Hot Topics: Physician Quality Reporting System (PQRS) and Medicare Access and CHIP Reauthorization Act (MACRA)
|February 28, 2017 by Michael Malejko, Marketing Manager
With each passing year, the health care industry becomes increasingly dynamic and intricate. While thousands of tiny pieces move in polarizing directions, it is imperative that all team members from the bottom to the top operate within the same standards and goals.
In order to keep all teams operating within the appropriate guidelines, there are a number of governing rules, policies and procedures in every health care setting. Some are hospital mandated, some are mandated on the local level and many are mandated by the federal government.
Today, we’d like to talk about one of the hot topics floating around the health care industry: The Physician Quality Reporting System (PQRS) and Medicare Access and CHIP Reauthorization Act (MACRA). These are just two of the many systems in place outlining standards and goals for health care organizations across the country.
The Centers for Medicare & Medicaid Services (CMS) recognize quality improvement as a top priority in health care. Within PQRS, measures are defined to help track the level of care being provided to patients. “They are tools that help CMS measure or quantify health care processes, outcomes, patient perceptions, and organizational structure and/or systems that are associated with the ability to provide high-quality health care and/or that relate to one or more quality goals for health care. These goals include: effective, safe, efficient, patient-centered, equitable, and timely care” says the Centers for Medicare and Medicaid Services. Failure to report or meet the minimum performance rate (applicable for registry/claims reporting mechanisms) results in a negative payment adjustment. Overall, the program sets out to hold providers accountable for the level of care they provide to their patients.

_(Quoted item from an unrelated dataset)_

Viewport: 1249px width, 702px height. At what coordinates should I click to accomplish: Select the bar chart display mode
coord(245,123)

2016 was the final year of PQRS as a standalone filing process. In 2017, MACRA will take aim at delivering value-based Medicare payments by incorporating features from several currently existing programs. MACRA will set to change the way health care is paid for in the United States by encouraging the shift from payments based on services to payments based on the quality of care provided. In order for these changes to be implemented smoothly, technology will have to keep pace with CMS requirements for capturing and providing data. Providers and groups who can keep up with the quickly changing regulations have an opportunity for incentives; whereas, penalty adjustments will apply for those who do not meet minimum standards.

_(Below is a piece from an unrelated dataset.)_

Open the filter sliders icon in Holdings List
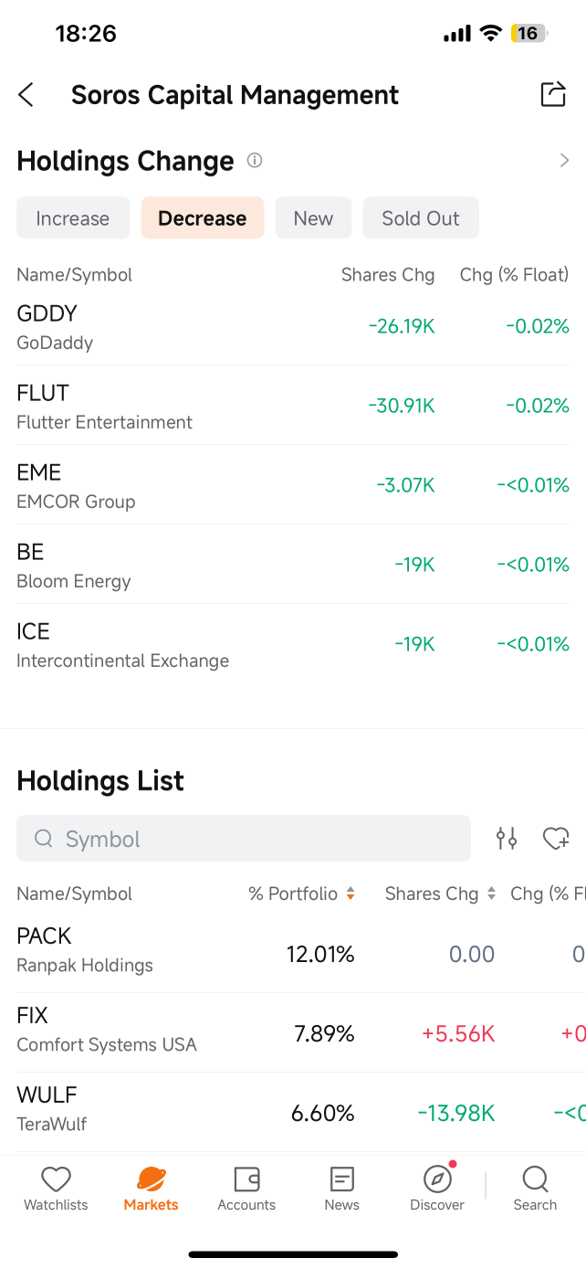 (x=507, y=838)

There has been some backlash from these types of programs in the past related to the technological willingness and general buy-in of individual providers/groups. Many people wonder whether certain technological features required by law would have been developed in the market if not for the creation of programs like PQRS, Meaningful Use, and now MACRA.
The most important thing to note is that there is full-fledged support to increase the overall quality of care patients are receiving by using high functioning systems across the health care landscape. CMS is still working through the details on how to hold providers accountable for the level of that care they’re providing and MACRA is the newest formulation of that initiative.